Kingbolen S608 Review: A Solid 4-System Scanner I Still Wouldn’t Buy
Published: December 4, 2025 · Last updated: June 3, 2026
The Kingbolen S608 is a 4-system scanner (engine, transmission, ABS, airbag) with real bidirectional tests and nine service resets. I tested it on a VW Touareg, a BMW E46 and a Nissan Micra. It does what it claims and the bidirectional control is genuine, but here’s my honest take up front: I’m not a fan of 4-system scanners, because for this kind of money you can get a full-system tool instead. Read on for what it does well, where it struggled, and why I’d spend the money differently.
I earn from qualifying purchases and sometimes get tools for free (full disclosure). It never affects my scoring.
What the S608 Actually Is

Kingbolen S608
The Kingbolen S608 is 4-system scanner with real bidirectional tests and service resets, decent for older cars but upgrade to Mucar 682 for full-system.
- 4-system diagnostics with real bidirectional tests
- Service resets for common procedures
- Very good value on older cars where full-system not needed
- Similar platform as ThinkScan 662 and Dollarfix DF65
- Not full-system (only 4 main modules)
- Interface and report layout more basic than higher-end tools
- You recommend upgrading to full-system tools (like Mucar 682) if budget allows
Service functions (9+)
Scores
Specs
| Tool type | Standalone device |
| User level | Intermediate |
| Vehicle focus | All makes |
| System focus | 4-system |
| Free updates | Lifetime |
| Subscription | Not required |
What it’s actually good at
The bidirectional control is real, this isn’t just a code reader. On the BMW E46 it auto-detected the VIN, pulled a full report on its four modules, and ran actuator tests I confirmed myself: fuel pump activation and radiator fan.
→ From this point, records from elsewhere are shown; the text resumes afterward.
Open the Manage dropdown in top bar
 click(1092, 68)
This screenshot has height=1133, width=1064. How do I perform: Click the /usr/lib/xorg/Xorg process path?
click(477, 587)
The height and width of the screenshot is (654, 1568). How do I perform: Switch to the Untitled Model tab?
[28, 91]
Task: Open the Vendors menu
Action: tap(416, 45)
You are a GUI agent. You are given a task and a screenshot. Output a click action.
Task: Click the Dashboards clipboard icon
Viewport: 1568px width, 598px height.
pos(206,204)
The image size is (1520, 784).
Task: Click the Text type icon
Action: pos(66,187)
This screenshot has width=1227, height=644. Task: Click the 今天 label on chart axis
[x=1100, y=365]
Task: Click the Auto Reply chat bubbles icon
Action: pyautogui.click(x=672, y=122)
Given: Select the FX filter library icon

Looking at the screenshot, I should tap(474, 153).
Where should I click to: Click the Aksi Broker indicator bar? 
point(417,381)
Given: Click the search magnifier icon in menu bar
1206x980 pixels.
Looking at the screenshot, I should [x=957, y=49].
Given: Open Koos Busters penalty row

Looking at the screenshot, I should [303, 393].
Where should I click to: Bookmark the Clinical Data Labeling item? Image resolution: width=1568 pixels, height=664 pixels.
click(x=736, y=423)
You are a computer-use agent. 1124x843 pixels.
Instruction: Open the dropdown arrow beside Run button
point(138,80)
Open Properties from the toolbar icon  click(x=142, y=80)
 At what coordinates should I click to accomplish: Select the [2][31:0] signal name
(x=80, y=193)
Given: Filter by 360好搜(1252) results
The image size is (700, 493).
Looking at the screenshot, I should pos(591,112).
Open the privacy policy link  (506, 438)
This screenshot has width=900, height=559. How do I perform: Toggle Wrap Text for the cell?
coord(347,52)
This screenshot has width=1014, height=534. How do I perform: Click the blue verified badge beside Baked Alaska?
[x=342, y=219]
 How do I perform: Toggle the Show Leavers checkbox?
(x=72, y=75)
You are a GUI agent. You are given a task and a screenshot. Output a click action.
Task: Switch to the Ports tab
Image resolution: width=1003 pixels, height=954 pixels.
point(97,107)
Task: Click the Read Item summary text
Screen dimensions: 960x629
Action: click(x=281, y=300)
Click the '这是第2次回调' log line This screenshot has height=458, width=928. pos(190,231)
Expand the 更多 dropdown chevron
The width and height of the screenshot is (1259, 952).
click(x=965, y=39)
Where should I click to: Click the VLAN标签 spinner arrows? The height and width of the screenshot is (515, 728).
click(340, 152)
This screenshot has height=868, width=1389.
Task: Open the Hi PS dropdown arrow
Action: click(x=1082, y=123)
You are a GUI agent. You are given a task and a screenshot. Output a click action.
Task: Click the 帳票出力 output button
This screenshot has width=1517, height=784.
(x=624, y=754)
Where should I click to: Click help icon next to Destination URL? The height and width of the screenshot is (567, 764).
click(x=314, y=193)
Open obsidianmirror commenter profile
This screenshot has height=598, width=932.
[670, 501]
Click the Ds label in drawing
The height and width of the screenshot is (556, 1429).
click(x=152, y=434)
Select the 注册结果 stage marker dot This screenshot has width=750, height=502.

On the Nissan Micra it even triggered a power balance test, with the injector shutdown clicks audible without the engine running.
It also covers the core service resets most DIY jobs need. ABS bleeding, battery matching, brake pad reset, DPF regen, throttle adaptation, gear learning, injector coding, oil reset, steering angle. Those are the ones I reach for most when changing parts.
The build is good. Touchscreen plus physical buttons, and a wired connection so there’s no Bluetooth instability. It charges off the OBD port, which I normally like because I hate charging a scanner all the time.
And like its Kingbolen and Mucar cousins, the live data side is solid: select parameters, watch up to four PID graphs, or combine them into one. On supported cars where four systems is genuinely all you need, it does the job.

Where it falls short
My honest problem with it: it’s a 4-system tool at a price where full-system tools exist. You’re paying around full-system money to scan four or five modules and get a handful of resets. A smartphone scanner does more for less, and a slightly better tablet adds coding and more resets. That’s the whole reason I can’t get excited about it.
The wired charging cuts both ways, and it cost me. On the low-battery Touareg the scanner pulled power while I worked and I ended up stuck in my garage with a dead car. Great that you never charge it, but don’t use it on a borderline-dead battery, it’ll drain the car faster.
Low voltage hit it hard in general. On the Touareg at around 10V it scanned slowly, communication was unstable, and it couldn’t read the transmission module at all. Expect proper results only above 12.2V.
One more small weakness: on the Nissan the ABS module rejected bidirectional commands with “conditions not met” but never told me which conditions. The tool should explain what it needs.

Who should buy this
Yes, buy it if:
- You work mostly on older cars where engine, transmission, ABS and airbag is genuinely all you need
- You want real bidirectional tests and core service resets in a wired tool you never have to charge
- You specifically want a 4-system scanner and understand you’re not getting full-system access
No, look elsewhere if:
- You can stretch the budget at all, a full-system tool gives you every module for similar or less money
- You work on newer cars where four systems won’t cover what you need
- You run weak batteries often, the wired draw will catch you out
Kingbolen S608
Mucar 682
Kingbolen S608
XTool D5S
Kingbolen S608
Thinkcar Thinkscan 662
Still deciding rather than chasing an S608 deal? I line up the budget scanners I’ve tested, 4-system tools up to cheap full-system tablets, in my [best bidirectional OBD2 scanners] roundup. The short version: the S608 works, but the roundup shows why a full-system tool is usually the smarter spend.
Final word

The Kingbolen S608 is a competent 4-system scanner with genuine bidirectional tests, the core service resets, and a solid wired build. But it sits at a price where full-system tools exist, and that’s why I’d pass: a Mucar 682 or similar gives you every module for similar money. If you only ever touch engine, transmission, ABS and airbag on older cars, it’s fine. For everyone else, spend it on full-system instead.